• [^] # Re: Questions triviales

    Posté par . En réponse au journal Modèle économique et justification de l'art libre ?. Évalué à 2.

    Le monde de l'art a ses règles, ses codes et ses contraintes.
    Que l'on réinvente ou l'on casse, quelque soit le domaine, par périodes. Les impressionnistes ont fait scandale. Dada a fait scandale. Stallman a fait scandale.

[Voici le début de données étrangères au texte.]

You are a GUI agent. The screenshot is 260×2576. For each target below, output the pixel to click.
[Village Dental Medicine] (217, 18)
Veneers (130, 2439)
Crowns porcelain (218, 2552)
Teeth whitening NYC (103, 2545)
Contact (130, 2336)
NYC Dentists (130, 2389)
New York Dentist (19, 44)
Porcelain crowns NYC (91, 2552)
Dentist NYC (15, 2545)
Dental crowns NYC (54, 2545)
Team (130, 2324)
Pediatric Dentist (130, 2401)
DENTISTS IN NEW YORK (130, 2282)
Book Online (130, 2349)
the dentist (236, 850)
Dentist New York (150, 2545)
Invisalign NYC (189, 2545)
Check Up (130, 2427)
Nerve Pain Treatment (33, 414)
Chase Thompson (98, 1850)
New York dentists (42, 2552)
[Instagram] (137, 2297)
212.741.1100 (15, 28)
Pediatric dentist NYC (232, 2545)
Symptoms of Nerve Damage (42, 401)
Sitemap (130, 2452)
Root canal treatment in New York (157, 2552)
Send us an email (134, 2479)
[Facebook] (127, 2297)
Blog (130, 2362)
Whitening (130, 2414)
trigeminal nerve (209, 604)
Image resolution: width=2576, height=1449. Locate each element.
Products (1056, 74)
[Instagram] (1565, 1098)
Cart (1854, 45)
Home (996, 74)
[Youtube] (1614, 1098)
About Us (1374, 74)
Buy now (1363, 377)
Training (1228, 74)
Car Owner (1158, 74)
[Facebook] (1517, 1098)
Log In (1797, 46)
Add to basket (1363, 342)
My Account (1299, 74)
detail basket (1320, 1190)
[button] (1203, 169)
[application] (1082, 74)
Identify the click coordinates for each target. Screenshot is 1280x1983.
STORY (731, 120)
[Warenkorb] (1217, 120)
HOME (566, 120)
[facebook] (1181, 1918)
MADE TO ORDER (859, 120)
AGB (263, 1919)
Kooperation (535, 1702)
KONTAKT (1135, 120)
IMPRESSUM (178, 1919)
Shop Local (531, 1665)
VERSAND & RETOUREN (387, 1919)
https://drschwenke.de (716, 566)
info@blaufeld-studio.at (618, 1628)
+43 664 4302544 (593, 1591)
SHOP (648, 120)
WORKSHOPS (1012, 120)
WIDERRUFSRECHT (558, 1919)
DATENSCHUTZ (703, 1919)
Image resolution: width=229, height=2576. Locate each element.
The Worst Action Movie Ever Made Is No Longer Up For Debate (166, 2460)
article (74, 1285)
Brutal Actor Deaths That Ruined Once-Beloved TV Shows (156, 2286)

Calvin a fait scandale.

    Si on cherche du côté des certitudes, rares sont celles qui s'appuient sur quelque chose de solide et ne se scandaliseront pas (ne seront pas fortement ébranlées) d'opinions contraires.

    Brader ses oeuvres est la pire des choses qu'un artiste puisse faire, avec pour conséquences la perte de l'estime de soi,
    C'est une chose.
    de l'estime des autres,
    C'en est une autre.

    Rendre libre une oeuvre ne signifie pas la brader ; dans le cas de la LAL, que je connais, c'est même totalement indépendant : on peut vendre une oeuvre plastique sous LAL a une somme énorme - le titulaire de la licence est l'acheteur, et lui seul, le temps qu'il possède l'oeuvre.

    Mais on rejoint peut être là une question qui me taraude : si une oeuvre plastique est "bradée", sur quoi est indexée sa valeur ? son précédent prix de vente ? ou des qualités intrinsèques (qui ont donc normalement une influence majeure sur le prix) ?

    Je pense surtout que dans le domaine du débat sur le libre/pas libre, il faut oublier (parce que c'est disjoint, même si ça peut être corrélé) :
    * la notion de qualité de l'oeuvre,
    * la problématique de la rémunération (qui découle en partie, parfois du point précédent),
    * le besoin réducteur de tout réunir sous la notion "d'art" ou "d'oeuvre", parce que les pratiques et les usages diffèrent non seulement selon les disciplines, mais aussi selon les sociétés et les individus. Si cela n'empêche pas de rapprocher ou d'étendre des pratiques (bien au contraire), cela permet d'éviter de mettre des étiquettes là où ça ne sert à rien.